Home > Books > The Shadow of the Gods (The Bloodsworn Saga, #1)(135)

The Shadow of the Gods (The Bloodsworn Saga, #1)(135)

Author:John Gwynne

Something moved in the earth where she had been standing. A shape appeared, like a handful of pale, pink wyrms, glistening and writhing.

No, not wyrms. Fingers. Or claws.

A hand thrust out of the ground, small as a child’s, but the fingers were long, thin and sharp, then another hand reached out, a face appearing, fragile and sharp-featured: a narrow line of a nose and chin, hairless with large, dark eyes. It hauled itself out of the ground, standing as tall as her knee. Ink-dark veins threaded pale-pink skin, wings on its back shaking, a cloud of soil in the air. It looked up at Elvar and opened its mouth wide, revealing two rows of teeth, the outer one sharp, the inner row flat, like grindstones, and it hissed at her.

A tennúr!

All along the slope the ground was trembling and shifting, more of the small creatures appearing. Thirty, forty, fifty of them, more than Elvar could count, and more still clawing their way from the ground. It was as if the hillock they had camped upon were some huge nest. Their wings snapped out behind them, soil spraying in small clouds, and they were leaping into the air, hurling themselves at the Battle-Grim. Shouts of shock and warning rippled along the line of warriors. Elvar staggered away as the tennúr that had emerged at her feet flew at her, claws reaching, jaws gaping wide. She fumbled for her sword, trying to shrug her shield off her back and into her fist. Sharp claws raked her face and she cried out, her sword half out of its scabbard. The tennúr’s claws hooked into her cheeks and it pulled itself on to her, jaws gaping wide, its teeth far too close.

Elvar shook her head, her sword clearing her scabbard, then she stumbled and fell backwards. The tennúr still clung to her; its jaws lunged forwards.

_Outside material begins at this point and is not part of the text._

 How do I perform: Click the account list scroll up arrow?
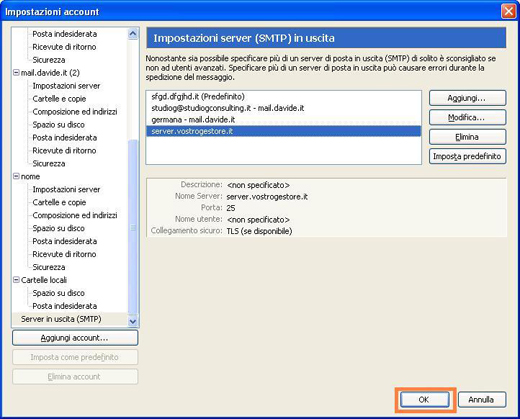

A shower of blood and bone exploded over Elvar’s face, the tennúr abruptly gone, Grend standing over her with his axe. Elvar lay on the ground, staring up at him, then there was movement beneath her and small hands were clawing out of the ground to reach around one leg, more movement around her arm. She thrashed and heaved but could not pull herself free. Grend’s axe rose and fell, rose and fell, tennúr screeching, more blood like a mist in the air and Elvar was free, lurching to her feet, Grend chopping at another tennúr in the air as it flitted down upon Elvar, wings buzzing. She realised that Grend had two tennúr clawing their way up his legs, claws raking bloody grooves through his breeches, and that he was ignoring them to defend her. She stabbed one through the back and skewered it. The creature shrieked and flailed, letting go of Grend’s leg, and she threw it spinning from her blade to slam into another tennúr in the air, both of them crashing to the ground.

More tennúr were on Grend, one hanging on to his back, jaws opening wide and crunching down on his shoulder, the sound of mail grating on teeth. Elvar stabbed it through one eye and it fell away, loose-limbed.

Elvar had her shield in her fist, now, and she punched the boss into a tennúr as it flew at her, sending it spiralling away. Grend grunted, more tennúr swarming around him. Blood flowed from wounds on his legs, claw marks on his neck and chin, and sheeted down his face from a wound on his scalp. Elvar stabbed and chopped at the creatures upon him, a red-blood harvest. When he was clear they moved back to back, shields raised, sword and axe slashing and stabbing against the swirling blizzard of wings and teeth and claws, guarding each other. Elvar wished she had not left her spear and helm strapped to one of the pack ponies.

Agnar was bellowing, battle-cries or orders, Elvar was not quite sure. She glimpsed warriors around her running to him, their shields slamming together, forming a small circle, spears and swords stabbing out. The shield wall began to move towards the Isbrún Bridge. A horse screamed, reared and collapsed, swamped with tennúr. A woman on the ground, Sólín, Elvar thought, was rolling in the heaving grass and soil, fighting a trio of tennúr as they tried to prise her jaws apart and rip her teeth from her gums.

We need to move, to join Agnar’s shield wall.

There was a grunt from Grend, and Elvar felt his weight shift from her back, falling away. She turned and saw a tennúr perched on Grend’s shoulder, a gloss-black stone in its hands, red and dripping. Grend lay sprawled upon the ground, the black hair on the back of his head matted with blood, the tennúr dragging at his head, trying to get long-clawed fingers into his mouth.

Grend, the only constant in her life, the man who had given her his oath and never broken it, the man who had sacrificed everything to protect her.

Elvar screamed, fury and fear mingled, and chopped at the tennúr with the rock, sending its head spinning through the air. She stepped over Grend’s motionless body, shield raised, sword stabbing and hacking as tennúr tried to fall upon him.